Como suplemento dessas virtudes, Danilo era dotado de imensa doçura, uma capacidade infinita de sentir e vivenciar o drama e o sofrimento das pessoas. Bem humorado, sempre alegre, um sorriso espontâneo nos lábios, o olhar transparente, demonstrava seu gosto pela vida, seu idealismo, seu desejo permanente de tornar este mundo mais fraterno.

Como magistrado do trabalho, Danilo apontava, com inteligência e visão social, novos caminhos para o Direito.

Foi autor de um voto pioneiro na Justiça trabalhista do Brasil. Esse voto, portador do mais alto sentido ético, está embutido no processo n. 4071, do Tribunal Regional do Trabalho do Espírito Santo.  Nele, Danilo Augusto dá validade, no âmbito do Direito interno do país, à Convenção 185 da Organização Internacional do Trabalho. Essa Convenção só admite que o empregado seja despedido da empresa por motivo socialmente justificável. Em outras palavras: o trabalhador não é lixo, não é bagaço, seu emprego não está ao bel prazer do patrão. O trabalhador integra a empresa, é a parte mais importante da empresa.

O voto do juiz Danilo não foi grandioso apenas pela conclusão. Foi grandioso sobretudo pela motivação, pela fundamentação social e jurídica.

Na essência da questão sob exame, Danilo colocou com sabedoria:

“A Convenção 185 é a Lei Áurea do Século XX. Em 1888 libertou-se o corpo de quem produzia. Alforriemos agora seu espírito frente ao autoritarismo que, em larga escala, ainda impera na relação Capital & Trabalho”.

Sobre a timidez dos juízes em abrir caminhos novos para a jurisprudência, ponderou com firmeza e acerto:

“É incrível mas nós, juízes, talvez sejamos os que mais menosprezamos nossa capacidade criativa, nosso tirocínio, nossa aptidão em construir, caso a caso, o Justo. Queremos que nos digam, passo a passo, inciso por inciso, parágrafo por parágrafo, como nos portar, o que decidir, que caminhos trilhar”.

Noutro trecho do voto exemplar, ingressando na ética da relação de trabalho, dá um ensinamento para toda a sociedade:

“O direito potestativo de retirar de um pai de família a fonte de seu sustento é sempre defendido como liberdade essencial ao empreendimento. Teme-se retirar do empregador essa liberdade, esse poder – dir-se-ia imperial – de pôr fim à relação de emprego sem ser obrigado a declinar as razões pelas quais o faz”.
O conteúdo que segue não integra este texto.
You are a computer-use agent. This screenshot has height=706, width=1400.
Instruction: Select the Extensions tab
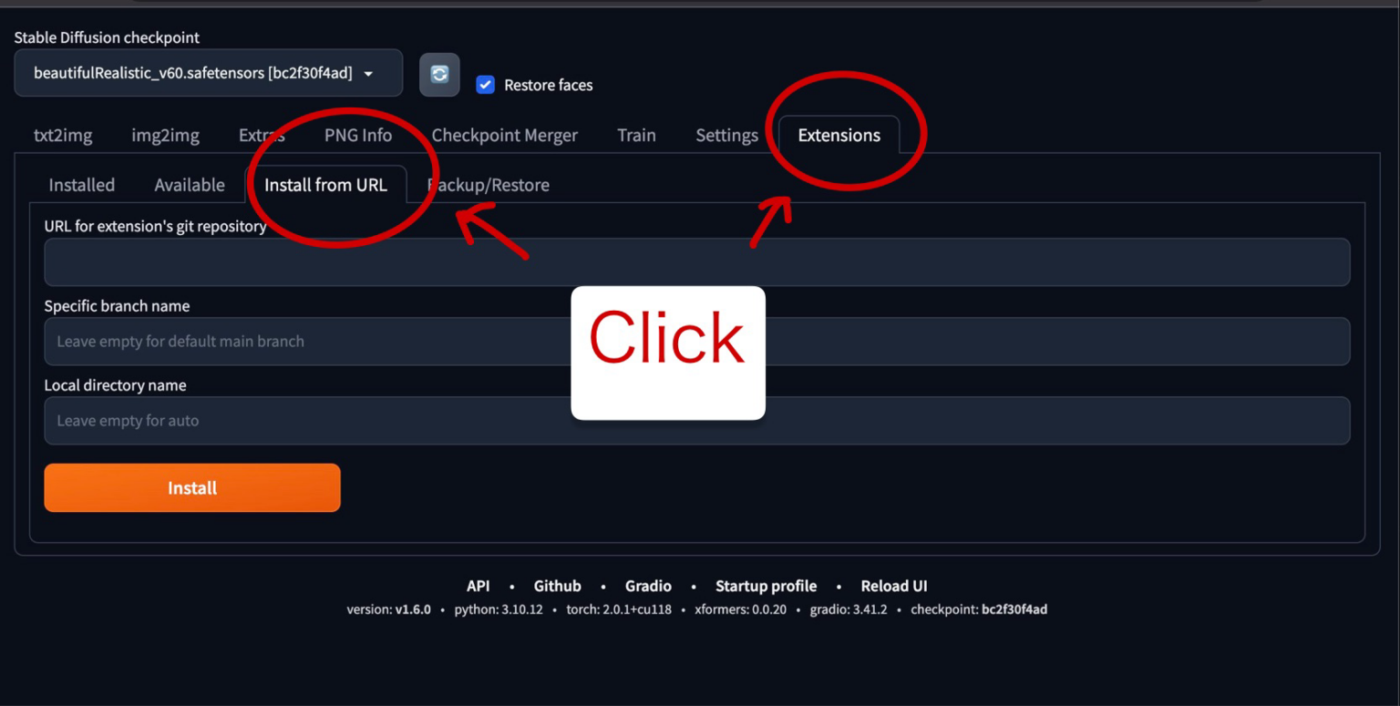(x=839, y=135)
Creio que o voto citado dá o perfil do juiz. 

As sentenças de Danilo merecem a perpetuidade. Serão guia para os nossos jovens, inspiração para os cultores da Ciência do Direito.

Neste momento em que o Governo Federal pretende reduzir os direitos dos trabalhadores, a reverência à memória de Danilo é um protesto contra todos os retrocessos.

A morte causa uma dolorosa ruptura.  Mas outros vínculos, outras esferas nos dão a certeza da continuidade da vida.  Ficamos aqui à espera do Encontro Definitivo. Naquela dimensão, reinará a Justiça e a Paz, valores que a vida de Danilo testemunhou em cada manhã de sua breve, mas iluminada existência.